We’d all be better to watch the broadcast on mute

I’m sitting here tonight listening to another Jays broadcast. As someone who’s spent the past few years trying to gain a better understanding of the sport I love I hardly even notice Buck or Tabby – or really, any broadcaster – speak. They’re mostly white noise to me.

Admittedly, I like to point out some of the more ridiculous things they say. Tabby calling the White Sox manager Robin Williams shortly after the actor’s tragic suicide was among them.

Of course there are also the mispronounced names by Buck, or Tabby’s homoerotic descriptions of players. One of my favourites is when they call so-and-so “a ball player.”

No kidding they’re a ball player. I wouldn’t watch them play baseball otherwise.

Those mistakes are excusable. In all truth, they’re on the air for threeish hours a night, 162 nights a summer. It can be tough to fill all that air time.

I wonder, though, what would it be like without announcers? I have an idea, having watched the postseason last year on MLBtv, and it’s actually pretty cool. Give me the sound of the crowd, crack of the bat and an umpire yelling safe on an exceptionally close play.

I’m all for that.

But watching a game without announcers might go even further than that. Forcing people watching the game to actually pay attention to what’s happening and make judgments about what’s good and what’s bad based on their observations might actually make people a little more aware about baseball.

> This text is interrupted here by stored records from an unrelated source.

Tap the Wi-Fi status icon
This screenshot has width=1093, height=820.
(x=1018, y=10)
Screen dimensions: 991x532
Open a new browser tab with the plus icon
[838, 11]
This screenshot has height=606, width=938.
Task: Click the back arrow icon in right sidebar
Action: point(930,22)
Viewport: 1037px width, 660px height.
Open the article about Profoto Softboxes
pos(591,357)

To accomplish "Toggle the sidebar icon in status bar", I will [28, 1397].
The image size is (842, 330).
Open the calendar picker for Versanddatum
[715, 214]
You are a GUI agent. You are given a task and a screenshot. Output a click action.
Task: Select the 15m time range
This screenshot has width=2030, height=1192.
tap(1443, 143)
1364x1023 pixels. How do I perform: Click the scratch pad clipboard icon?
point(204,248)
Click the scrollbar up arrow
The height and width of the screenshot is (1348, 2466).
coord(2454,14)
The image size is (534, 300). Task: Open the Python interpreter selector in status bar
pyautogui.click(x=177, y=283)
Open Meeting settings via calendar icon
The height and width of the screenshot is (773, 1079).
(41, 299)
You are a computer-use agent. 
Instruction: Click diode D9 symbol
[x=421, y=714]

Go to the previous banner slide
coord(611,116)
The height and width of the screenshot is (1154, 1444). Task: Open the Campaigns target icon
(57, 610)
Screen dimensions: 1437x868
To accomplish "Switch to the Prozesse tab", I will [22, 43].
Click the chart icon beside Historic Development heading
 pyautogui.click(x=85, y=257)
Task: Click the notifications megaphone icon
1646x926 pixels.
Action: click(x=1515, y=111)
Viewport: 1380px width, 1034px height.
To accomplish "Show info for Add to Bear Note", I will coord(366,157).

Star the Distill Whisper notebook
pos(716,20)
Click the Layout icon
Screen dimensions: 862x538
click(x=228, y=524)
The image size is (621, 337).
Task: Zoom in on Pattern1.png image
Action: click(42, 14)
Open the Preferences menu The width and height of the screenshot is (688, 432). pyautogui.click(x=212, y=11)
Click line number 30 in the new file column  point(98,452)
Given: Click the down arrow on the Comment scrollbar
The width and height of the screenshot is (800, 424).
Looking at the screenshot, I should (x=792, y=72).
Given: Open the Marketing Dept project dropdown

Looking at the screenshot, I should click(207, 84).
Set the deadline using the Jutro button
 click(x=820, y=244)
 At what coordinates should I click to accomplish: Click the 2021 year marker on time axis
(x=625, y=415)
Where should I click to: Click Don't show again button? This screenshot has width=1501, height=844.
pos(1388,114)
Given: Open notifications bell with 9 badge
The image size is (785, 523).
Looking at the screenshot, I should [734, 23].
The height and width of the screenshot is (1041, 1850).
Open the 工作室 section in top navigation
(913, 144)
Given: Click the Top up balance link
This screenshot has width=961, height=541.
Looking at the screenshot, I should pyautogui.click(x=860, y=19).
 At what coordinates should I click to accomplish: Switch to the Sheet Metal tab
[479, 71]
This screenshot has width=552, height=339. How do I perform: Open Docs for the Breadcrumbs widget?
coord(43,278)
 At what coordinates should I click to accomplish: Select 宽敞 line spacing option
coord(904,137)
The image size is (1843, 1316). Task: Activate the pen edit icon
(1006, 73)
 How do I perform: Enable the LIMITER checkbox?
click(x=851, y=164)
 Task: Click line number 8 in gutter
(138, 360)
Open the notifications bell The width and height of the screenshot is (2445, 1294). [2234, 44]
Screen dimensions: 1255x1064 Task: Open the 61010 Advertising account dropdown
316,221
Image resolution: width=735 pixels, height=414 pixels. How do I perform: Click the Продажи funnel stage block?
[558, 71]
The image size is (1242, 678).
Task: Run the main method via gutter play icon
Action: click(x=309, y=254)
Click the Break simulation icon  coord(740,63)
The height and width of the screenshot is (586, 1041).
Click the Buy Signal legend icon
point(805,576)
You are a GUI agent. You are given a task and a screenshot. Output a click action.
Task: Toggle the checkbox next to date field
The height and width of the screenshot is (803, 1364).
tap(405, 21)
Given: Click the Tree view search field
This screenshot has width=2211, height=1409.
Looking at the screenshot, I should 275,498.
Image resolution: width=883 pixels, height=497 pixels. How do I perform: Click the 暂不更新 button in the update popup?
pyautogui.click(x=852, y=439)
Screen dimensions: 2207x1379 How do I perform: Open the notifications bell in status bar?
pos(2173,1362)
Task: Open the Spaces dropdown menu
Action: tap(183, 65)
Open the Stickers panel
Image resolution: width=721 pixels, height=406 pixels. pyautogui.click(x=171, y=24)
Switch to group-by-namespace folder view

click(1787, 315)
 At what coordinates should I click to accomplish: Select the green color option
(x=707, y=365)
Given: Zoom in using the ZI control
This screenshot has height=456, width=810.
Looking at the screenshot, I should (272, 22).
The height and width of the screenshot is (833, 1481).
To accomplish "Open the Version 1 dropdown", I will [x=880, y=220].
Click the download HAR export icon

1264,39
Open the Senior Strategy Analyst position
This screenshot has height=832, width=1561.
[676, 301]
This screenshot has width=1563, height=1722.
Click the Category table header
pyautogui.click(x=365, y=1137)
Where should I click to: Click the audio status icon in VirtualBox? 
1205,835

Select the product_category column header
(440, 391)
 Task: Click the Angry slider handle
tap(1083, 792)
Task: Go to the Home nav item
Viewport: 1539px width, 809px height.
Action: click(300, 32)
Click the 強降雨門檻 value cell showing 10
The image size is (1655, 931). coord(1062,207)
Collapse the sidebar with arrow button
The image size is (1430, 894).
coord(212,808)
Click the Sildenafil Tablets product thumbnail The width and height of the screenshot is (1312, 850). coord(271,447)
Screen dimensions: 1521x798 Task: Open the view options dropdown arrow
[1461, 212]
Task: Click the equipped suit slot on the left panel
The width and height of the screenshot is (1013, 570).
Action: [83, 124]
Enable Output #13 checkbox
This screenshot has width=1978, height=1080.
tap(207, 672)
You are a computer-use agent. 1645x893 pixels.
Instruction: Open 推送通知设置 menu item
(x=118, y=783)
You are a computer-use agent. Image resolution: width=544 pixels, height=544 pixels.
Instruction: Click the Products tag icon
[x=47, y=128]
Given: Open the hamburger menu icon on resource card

The people who man the booth have credibility. We naturally consider them to be knowledgeable baseball people. And while guys like Buck and Tabby, who actually played in the big leagues, have experience of the game most of us will never come close to understanding, they all too often delve into a part of the game in which they have no understanding.

Using numbers and results to evaluate the talent level of a baseball player is not something a fellow baseball player is ever asked or required to do. It’s not their job.

It is, however, the job of the rest of us who weren’t born with the god-given talent of hitting the shit out of a moving baseball.

And yet, when we hear utter ridiculousness from the likes of the play-by-play and colour commentators, we think they must know something.

Baseball fans might be better off to hit the mute button when they watch baseball.